* **Exercise description**: Rewrite the rows from the line containing "You are a computer-use agent. The" through the end of the rows, replacing "Instruction" with "Task" and leaving everything else unchanged.

* **Data provided**:
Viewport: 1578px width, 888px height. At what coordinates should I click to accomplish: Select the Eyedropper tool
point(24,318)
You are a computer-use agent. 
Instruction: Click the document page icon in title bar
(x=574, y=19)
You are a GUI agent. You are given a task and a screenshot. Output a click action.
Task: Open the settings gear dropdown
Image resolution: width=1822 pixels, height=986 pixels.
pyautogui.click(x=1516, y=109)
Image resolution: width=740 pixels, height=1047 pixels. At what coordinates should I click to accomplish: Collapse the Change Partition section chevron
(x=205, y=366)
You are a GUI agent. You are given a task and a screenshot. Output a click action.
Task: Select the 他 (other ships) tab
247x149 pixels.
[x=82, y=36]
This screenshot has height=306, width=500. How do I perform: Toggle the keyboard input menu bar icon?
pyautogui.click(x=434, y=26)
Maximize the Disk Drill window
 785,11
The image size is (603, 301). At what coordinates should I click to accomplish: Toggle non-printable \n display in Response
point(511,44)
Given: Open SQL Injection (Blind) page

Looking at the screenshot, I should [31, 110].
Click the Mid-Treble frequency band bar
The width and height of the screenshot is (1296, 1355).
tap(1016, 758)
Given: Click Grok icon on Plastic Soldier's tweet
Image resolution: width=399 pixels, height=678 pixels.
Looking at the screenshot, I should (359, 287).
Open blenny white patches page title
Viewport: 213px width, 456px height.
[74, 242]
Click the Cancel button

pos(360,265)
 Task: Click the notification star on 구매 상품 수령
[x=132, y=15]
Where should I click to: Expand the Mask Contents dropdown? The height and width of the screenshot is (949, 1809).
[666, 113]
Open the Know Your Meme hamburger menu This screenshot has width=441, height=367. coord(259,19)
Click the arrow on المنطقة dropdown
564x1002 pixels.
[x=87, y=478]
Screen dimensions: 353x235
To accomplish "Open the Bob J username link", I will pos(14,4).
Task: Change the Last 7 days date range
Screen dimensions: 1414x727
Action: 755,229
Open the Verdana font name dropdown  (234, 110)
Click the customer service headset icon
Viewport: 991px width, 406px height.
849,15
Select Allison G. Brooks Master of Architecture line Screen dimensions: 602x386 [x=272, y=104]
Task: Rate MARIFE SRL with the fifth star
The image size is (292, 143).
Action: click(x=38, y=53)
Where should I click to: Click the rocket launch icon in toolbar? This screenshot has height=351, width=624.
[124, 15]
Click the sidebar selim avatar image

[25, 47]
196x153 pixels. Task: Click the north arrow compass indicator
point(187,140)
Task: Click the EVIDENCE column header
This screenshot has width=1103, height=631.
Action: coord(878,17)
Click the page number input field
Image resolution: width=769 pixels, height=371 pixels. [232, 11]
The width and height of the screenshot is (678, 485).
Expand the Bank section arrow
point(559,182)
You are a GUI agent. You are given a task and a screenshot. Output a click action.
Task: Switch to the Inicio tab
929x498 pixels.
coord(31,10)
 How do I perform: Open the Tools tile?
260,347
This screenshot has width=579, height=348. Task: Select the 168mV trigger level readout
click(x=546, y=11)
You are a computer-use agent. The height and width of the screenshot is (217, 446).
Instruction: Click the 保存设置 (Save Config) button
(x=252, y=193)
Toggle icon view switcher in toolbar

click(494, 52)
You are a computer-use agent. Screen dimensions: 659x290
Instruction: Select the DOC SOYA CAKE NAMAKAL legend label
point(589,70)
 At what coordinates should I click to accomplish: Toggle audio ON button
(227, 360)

* **Solution for this exercise**:
You are a computer-use agent. The height and width of the screenshot is (217, 446).
Task: Click the 保存设置 (Save Config) button
(x=252, y=193)
Toggle icon view switcher in toolbar

click(494, 52)
You are a computer-use agent. Screen dimensions: 659x290
Task: Select the DOC SOYA CAKE NAMAKAL legend label
point(589,70)
 At what coordinates should I click to accomplish: Toggle audio ON button
(227, 360)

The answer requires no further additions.